Taylor Caldwell, born as Janet Miriam Holland Taylor Caldwell on September 7, 1900, was a highly prolific author of popular fiction, who also published books under the pen names Marcus Holland and Max Reiner, and by her married name of J. Miriam Reback. She was born in Manchester, England, and later emigrated to the United States with her parents and younger brother in 1907. After her father's death, the family struggled financially, and Caldwell's interest in writing was discouraged by her father, who did not approve of women pursuing careers.
Despite these challenges, Caldwell's passion for writing persisted, and she wrote her first novel, "The Romance of Atlantis," at the age of twelve, although it was not published until 1975. She worked in a bindery as a young woman but continued to write, producing 140 unpublished novels by 1947, which she later discarded and burned. Caldwell served in the United States Navy Reserve during World War I and went on to marry and have two children, Mary and Judith. She worked as a court reporter and later as a member of the immigration tribunal in the Buffalo division of the United States Department of Justice.
In 1931, Caldwell graduated from SUNY Buffalo and was divorced from her first husband, William Combs. She then married Marcus Reback, a fellow department of justice employee, with whom she had her second child, Judith. Caldwell's writing career took off in the late 1930s, with the publication of her novel "Dynasty of Death," which became a best-seller. Her works often featured real historical events or persons, and she wrote many best-sellers, including "This Side of Innocence," which was the biggest fiction seller of 1946. Her books sold an estimated 30 million copies, and she became a wealthy woman, traveling extensively despite living near Buffalo.
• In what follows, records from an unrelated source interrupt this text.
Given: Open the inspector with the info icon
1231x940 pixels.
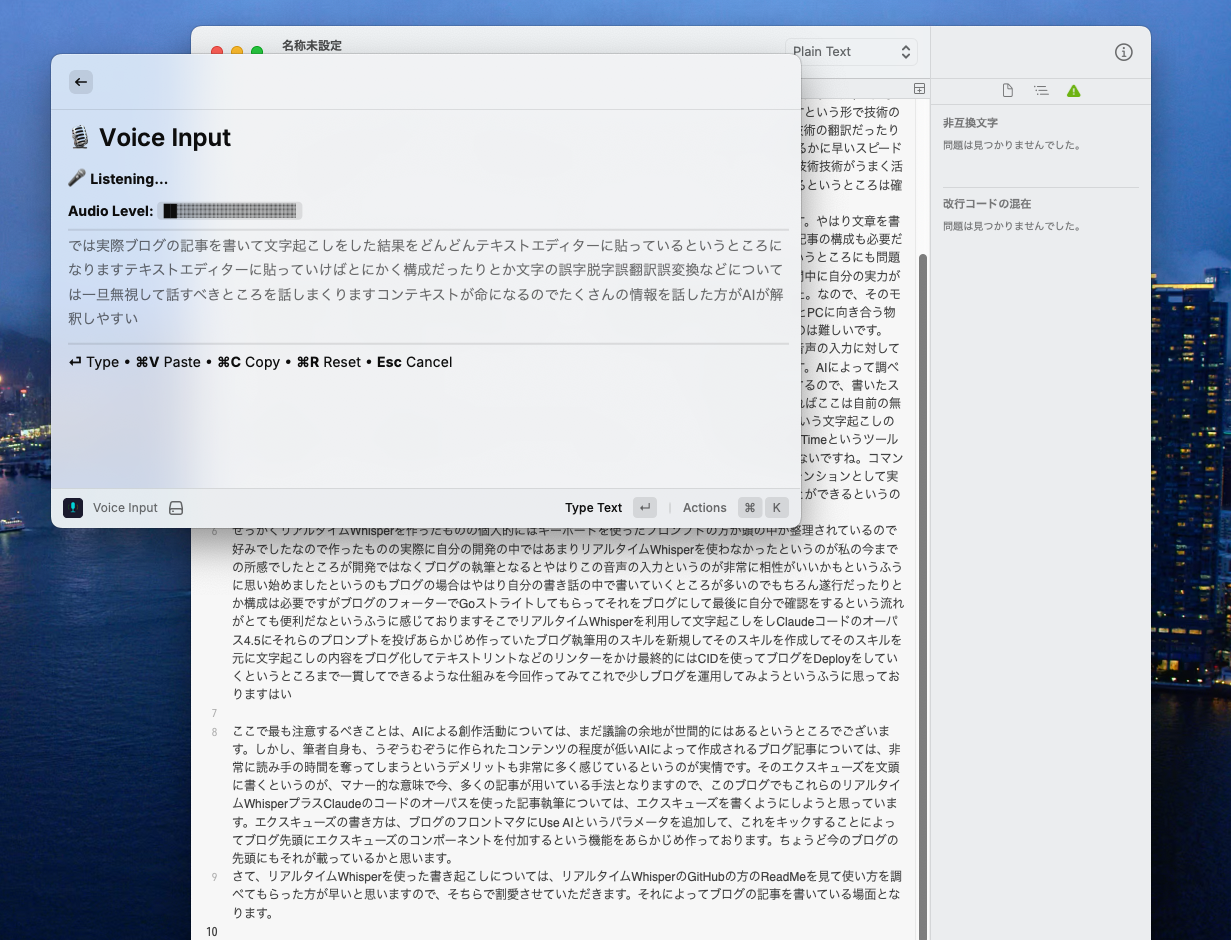Looking at the screenshot, I should (x=1123, y=52).
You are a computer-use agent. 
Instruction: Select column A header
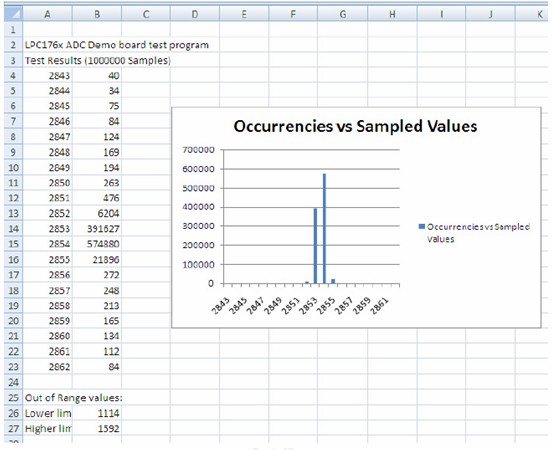coord(47,14)
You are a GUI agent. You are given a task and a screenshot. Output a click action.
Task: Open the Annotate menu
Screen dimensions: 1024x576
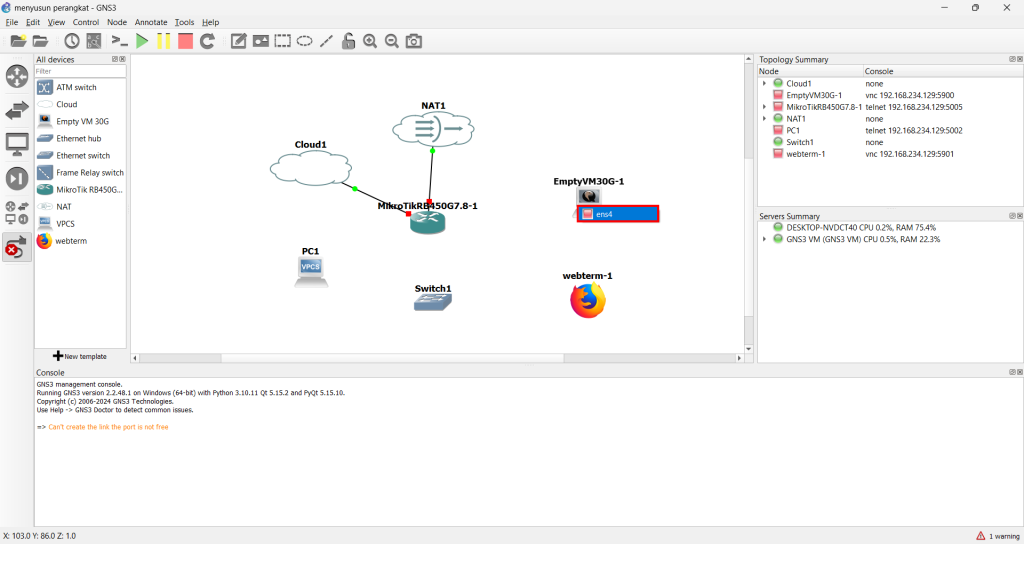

Caldwell was an outspoken conservative and wrote for the John Birch Society's monthly journal American Opinion. She also became interested in reincarnation in the 1970s and claimed to have recalled her own past lives through past-life regression. She married three times in her lifetime, with her last marriage to William Robert Prestie causing difficulties with her children. Caldwell suffered a stroke in 1979 and died of heart failure in Greenwich, Connecticut, on August 30, 1985. Her legacy as a prolific and popular author of historical fiction remains to this day.